Given the spread of the new corona virus, it seems questionable whether the epidemic can be stopped soon. A vaccine would be all the more important. In mid-February, 400 experts at a conference in Geneva agreed to speed up the search for it, according to the head of the World Health Organization (WHO), Tedros Adhanom Ghebreyesus. Vaccine development is ongoing in many countries. But how quickly could it be ready for use?
“Overall, I am very sure that we will see the first experimental vaccines this year,” says virologist Gerd Sutter from the Ludwig Maximilians University in Munich. Whether and when they could be tested on humans is another matter. “Developing a vaccine is a tedious, tedious process, especially the approval and clinical testing of a candidate.”
The development of vaccines is generally estimated to take around 15 years. A vaccine for the Mers virus, which was discovered on the Arabian Peninsula in 2012 and is also a corona virus, has only been clinically tested since 2018.
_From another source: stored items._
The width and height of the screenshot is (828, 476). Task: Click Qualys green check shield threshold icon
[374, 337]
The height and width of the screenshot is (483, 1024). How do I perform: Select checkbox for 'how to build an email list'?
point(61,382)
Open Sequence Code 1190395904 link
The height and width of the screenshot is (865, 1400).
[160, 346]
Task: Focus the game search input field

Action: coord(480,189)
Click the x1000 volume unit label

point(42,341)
Genetic information is sufficient for vaccine production
Nevertheless, research teams worldwide announce that they want to develop a vaccine against the Sars-CoV-2 virus. Above all, they rely on biotechnological processes – they should shorten the time to prepare a vaccine candidate for testing in clinical studies. The viruses themselves are not required to produce a vaccine, as is usual, but only their genetic information. The sequence of the new virus has been known for weeks.
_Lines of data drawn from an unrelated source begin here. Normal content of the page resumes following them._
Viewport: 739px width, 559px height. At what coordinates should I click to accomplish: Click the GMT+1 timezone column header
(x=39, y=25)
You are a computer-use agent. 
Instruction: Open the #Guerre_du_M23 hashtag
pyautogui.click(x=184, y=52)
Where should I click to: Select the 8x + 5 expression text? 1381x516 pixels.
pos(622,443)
It contains all the information needed for its multiplication – also for the production of those components to which the body reacts after vaccination with the formation of antibodies and other antibodies. With corona viruses, this is a protein of the virus envelope, explains Sutter. “The virus uses the protein to penetrate human cells.”
The vaccine developers are concentrating on this protein. In China, Tonji University’s Shanghai hospital is working with Stermirna Therapeutics on an mRNA vaccine, the official Xinhua news agency reported. The biopharmaceutical company CureVac with its headquarters in Tübingen also relies on mRNA.
This molecule in cells mediates the conversion of the information contained in the genome into a protein. The CureVac scientists pack the building instructions for the envelope protein of Sars-CoV-2 into nanoparticles, which deliver the mRNA into the cells. The cells then form the coat protein and present it on their surface, whereupon the immune system is mobilized.
“The process mimics a concept of nature,” explains Mariola Fotin-Mleczek of the CureVac board. “We achieve a very strong activation of the immune system.”
In cooperation with the team around Sutter, a group led by virologist Stephan Becker from the University of Marburg is also working on a vaccine. As a transporter for the coat protein, they use a virus that does not make people sick. It invades cells after vaccination and forms the coat protein that is recognized by the immune system. The construction of the vaccine virus and the first production steps are expected to be completed by the end of March, explains Becker.
Sutter and Becker are among the developers of the Mers Coronavirus vaccine. They want to adapt the concept developed for this to the new corona virus. In addition to saving time, an advantage of biotechnological processes is that once a concept has been established, it can be quickly adapted to new pathogens. Only the building instructions for the protein to which the body reacts need to be replaced.
Vaccine testing takes up time
However, the development of a vaccine candidate is only the first step in the direction of the vaccine – it gets really tedious afterwards: approval and clinical testing of the candidate are the development phases that devour the most time. “If there is a candidate, you use the animal model to check whether antibodies are formed at all and whether they inhibit the virus,” explains Becker. The next step would be to check whether animals can be protected against infection with the active ingredient, then the vaccine would be produced on a large scale and tested toxicologically. “If all goes well, you can apply for a clinical trial.”
A procedure necessary for Becker. “These vaccines have to be safe, otherwise you won’t do yourself a favor.” If the political or medical pressure was high enough, the approval process would be accelerated. During the Ebola outbreak in West Africa, for example, the permission for the clinical study was granted very quickly by the responsible Paul Ehrlich Institute.
Becker is optimistic that a candidate against Sars-CoV-2 will get approval for a clinical trial relatively quickly – precisely because the platform used has already been established in connection with the Mers vaccine.
But can a vaccine be ready in time to influence the course of the current epidemic? “We don’t know how the epidemic develops,” says Becker. If the virus established itself, a vaccine would be very helpful. “I think that’s money well spent.”
WHO chief scientist Soumya Swaminathan believes that first vaccine tests on humans could begin in three to four months. A certified vaccine for widespread use will probably only be available in 18 months.